Just one year after Republicans’ TCJA went into effect, the growth in wealth of lower–income families outpaced that of the upper-class – for the first time since 2007. While TCJA made America competitive again, Democrats’ recent tax hikes along with the future expiration of key TCJA provisions puts our economic edge at risk, warns the Tax Foundation.
Republicans’ Commitment to America can deliver an economy that’s strong, where everyone has the opportunity to enjoy the American dream. Making TCJA permanent means more Americans can keep more of their hard-earned money.
Key Takeaways:
TCJA lowered the average federal tax rate for all filers, boosted workers’ paychecks, and created more opportunity.
- TCJA reduced the average federal tax rate from 20.8 percent to 19.3 percent for all filers.
- The bottom 20 percent of earners saw their average federal tax rate fall to its lowest in 40 years.
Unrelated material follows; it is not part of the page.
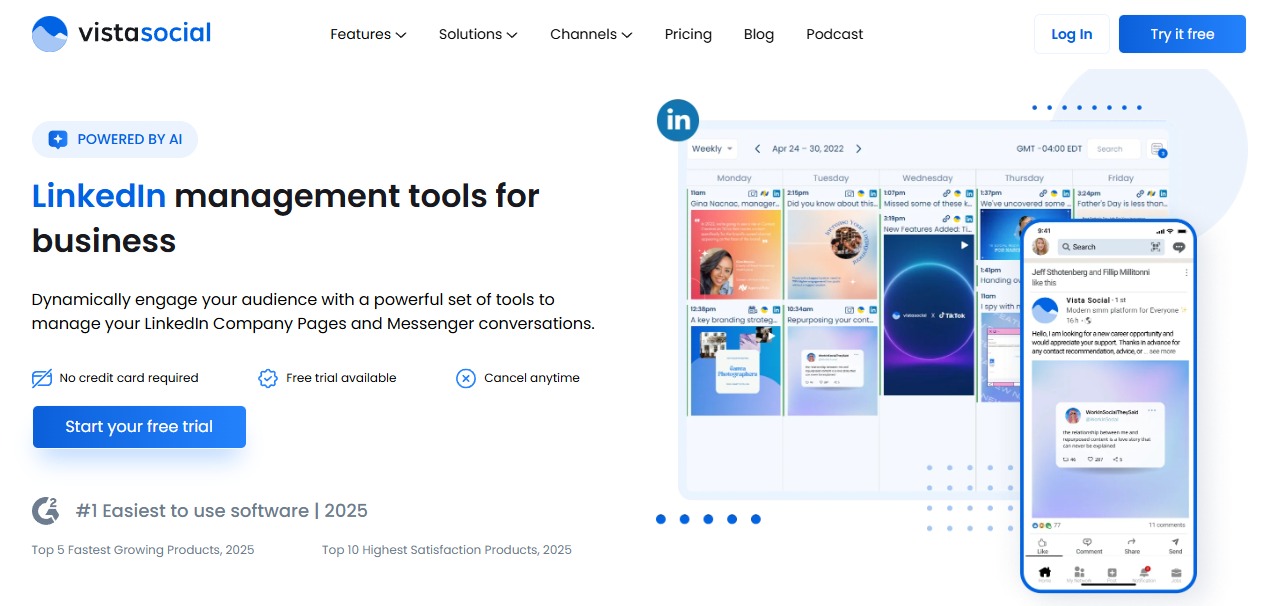Screen dimensions: 1285x606
Task: Click the badge icon next to Free trial available
Action: (x=268, y=378)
- Republican tax reform led to the lowest unemployment rate in 50 years.
- Unemployment reached all-time lows for African-American workers, Hispanic workers, and workers without a high-school degree.
- American workers also enjoyed the fastest wage growth in a decade.
- Lower-wage workers won big, with 50 percent higher wage growth than high-income workers.
- Under-employment dropped nearly 30 percent to the lowest rate on record.
- Tax reform achieved the lowest poverty rate in a half century as well as shrunk income inequality for the first time in anyone’s memory.
READ: GOP Tax Reform Helped Low-Income Families, But Their Gains Are Declining After Biden Stimulus
Democrats’ crippling tax hikes hammer working families.
- Analysis from the nonpartisan Joint Committee on Taxation (JCT) shows that the average working family is more likely to be worse-off than better-off under Democrats’ tax plan.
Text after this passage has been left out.